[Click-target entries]
......

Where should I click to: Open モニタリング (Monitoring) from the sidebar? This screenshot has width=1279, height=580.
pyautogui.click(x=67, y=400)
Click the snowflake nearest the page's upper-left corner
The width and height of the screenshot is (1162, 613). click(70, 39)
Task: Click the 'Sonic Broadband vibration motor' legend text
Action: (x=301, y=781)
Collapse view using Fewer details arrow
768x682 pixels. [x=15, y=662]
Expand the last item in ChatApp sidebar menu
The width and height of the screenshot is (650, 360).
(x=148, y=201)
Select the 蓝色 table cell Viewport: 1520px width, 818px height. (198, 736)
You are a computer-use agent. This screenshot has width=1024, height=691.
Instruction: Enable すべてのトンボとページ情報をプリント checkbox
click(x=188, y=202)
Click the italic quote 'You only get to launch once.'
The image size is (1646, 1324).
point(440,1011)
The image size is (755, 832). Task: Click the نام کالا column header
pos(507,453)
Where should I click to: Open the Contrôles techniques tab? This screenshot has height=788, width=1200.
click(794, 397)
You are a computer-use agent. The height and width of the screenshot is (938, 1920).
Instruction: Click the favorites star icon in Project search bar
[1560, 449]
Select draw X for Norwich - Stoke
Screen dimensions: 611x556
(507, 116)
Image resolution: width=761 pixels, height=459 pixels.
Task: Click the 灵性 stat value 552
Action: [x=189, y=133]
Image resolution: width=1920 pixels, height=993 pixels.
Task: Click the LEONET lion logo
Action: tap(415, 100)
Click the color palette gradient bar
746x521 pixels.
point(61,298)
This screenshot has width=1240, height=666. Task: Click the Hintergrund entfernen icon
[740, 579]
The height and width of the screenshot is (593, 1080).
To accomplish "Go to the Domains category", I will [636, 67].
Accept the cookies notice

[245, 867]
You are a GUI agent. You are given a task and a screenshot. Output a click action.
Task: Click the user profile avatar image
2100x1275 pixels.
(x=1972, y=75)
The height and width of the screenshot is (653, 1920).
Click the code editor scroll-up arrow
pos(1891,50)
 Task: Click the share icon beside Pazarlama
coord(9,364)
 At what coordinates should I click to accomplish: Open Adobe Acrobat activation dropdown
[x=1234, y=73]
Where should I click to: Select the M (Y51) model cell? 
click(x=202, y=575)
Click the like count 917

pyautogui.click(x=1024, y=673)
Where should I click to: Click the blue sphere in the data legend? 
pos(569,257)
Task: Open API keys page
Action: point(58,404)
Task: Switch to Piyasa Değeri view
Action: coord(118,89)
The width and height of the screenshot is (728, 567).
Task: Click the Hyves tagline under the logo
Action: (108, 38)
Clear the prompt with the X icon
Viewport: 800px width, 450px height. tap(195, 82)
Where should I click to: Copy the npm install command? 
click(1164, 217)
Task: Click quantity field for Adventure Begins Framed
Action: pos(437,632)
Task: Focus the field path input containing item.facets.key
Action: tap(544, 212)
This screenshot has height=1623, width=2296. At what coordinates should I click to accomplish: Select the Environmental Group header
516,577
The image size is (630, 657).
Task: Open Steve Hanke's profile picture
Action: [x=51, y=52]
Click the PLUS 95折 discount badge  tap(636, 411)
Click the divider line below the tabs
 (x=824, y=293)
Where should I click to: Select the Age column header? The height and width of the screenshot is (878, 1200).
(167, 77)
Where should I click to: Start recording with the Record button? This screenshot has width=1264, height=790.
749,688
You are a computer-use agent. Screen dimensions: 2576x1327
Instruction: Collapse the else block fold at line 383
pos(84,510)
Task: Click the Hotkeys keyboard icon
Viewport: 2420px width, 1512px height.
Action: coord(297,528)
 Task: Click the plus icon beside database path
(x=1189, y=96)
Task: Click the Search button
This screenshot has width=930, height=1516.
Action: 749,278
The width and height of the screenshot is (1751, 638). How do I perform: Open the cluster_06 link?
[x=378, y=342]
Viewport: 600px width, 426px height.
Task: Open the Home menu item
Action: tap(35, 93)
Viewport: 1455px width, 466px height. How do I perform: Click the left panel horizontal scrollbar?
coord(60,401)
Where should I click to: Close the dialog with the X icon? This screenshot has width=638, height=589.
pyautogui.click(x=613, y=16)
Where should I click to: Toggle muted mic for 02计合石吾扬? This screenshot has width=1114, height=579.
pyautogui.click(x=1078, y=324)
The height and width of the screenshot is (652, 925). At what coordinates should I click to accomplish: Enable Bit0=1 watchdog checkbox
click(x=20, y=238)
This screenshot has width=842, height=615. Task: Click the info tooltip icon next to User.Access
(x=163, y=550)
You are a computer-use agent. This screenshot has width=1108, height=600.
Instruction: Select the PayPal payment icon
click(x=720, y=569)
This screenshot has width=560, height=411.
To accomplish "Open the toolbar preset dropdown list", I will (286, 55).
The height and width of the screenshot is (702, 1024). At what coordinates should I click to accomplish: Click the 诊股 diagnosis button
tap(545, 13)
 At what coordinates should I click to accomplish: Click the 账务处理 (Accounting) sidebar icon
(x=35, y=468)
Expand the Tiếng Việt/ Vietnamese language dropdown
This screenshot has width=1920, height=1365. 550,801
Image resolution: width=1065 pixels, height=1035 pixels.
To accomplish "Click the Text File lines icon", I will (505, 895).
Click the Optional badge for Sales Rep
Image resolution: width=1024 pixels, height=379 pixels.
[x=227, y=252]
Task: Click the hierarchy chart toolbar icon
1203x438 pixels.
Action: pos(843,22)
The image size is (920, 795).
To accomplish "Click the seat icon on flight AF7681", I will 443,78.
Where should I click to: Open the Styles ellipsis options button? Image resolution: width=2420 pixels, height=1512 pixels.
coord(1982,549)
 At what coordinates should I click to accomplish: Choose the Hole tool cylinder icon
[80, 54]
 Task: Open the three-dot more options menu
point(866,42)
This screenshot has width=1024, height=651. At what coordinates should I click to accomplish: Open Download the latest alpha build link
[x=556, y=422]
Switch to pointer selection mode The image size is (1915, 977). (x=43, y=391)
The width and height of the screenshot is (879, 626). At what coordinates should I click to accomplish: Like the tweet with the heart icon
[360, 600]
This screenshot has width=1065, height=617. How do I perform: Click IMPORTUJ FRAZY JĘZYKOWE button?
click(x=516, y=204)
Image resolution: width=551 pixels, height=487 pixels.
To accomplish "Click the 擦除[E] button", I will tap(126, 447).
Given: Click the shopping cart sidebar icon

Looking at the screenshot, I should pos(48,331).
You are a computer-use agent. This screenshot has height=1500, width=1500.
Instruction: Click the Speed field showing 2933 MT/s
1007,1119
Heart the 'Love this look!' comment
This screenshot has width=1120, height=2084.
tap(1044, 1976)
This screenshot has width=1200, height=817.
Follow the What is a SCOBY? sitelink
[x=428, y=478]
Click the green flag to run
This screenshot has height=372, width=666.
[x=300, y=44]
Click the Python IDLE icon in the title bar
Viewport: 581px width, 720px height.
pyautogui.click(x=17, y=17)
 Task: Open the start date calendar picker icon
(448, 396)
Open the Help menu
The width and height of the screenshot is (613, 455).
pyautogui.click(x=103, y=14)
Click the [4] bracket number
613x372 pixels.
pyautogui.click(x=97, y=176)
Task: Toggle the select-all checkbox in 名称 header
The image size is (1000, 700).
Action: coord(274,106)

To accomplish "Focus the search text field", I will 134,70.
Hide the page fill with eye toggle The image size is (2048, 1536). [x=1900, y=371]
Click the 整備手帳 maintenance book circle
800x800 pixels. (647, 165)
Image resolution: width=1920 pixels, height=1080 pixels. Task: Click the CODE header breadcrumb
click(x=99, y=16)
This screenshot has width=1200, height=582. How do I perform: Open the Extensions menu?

......

**PROBLEM DETAILS**
Could you reproduce, word for word, the lines from the one containing "The image size is (755, 832)." through the one containing "click(794, 397)", with both of those lines included?

**THE OUTPUT**
The image size is (755, 832). Task: Click the نام کالا column header
pos(507,453)
Where should I click to: Open the Contrôles techniques tab? This screenshot has height=788, width=1200.
click(794, 397)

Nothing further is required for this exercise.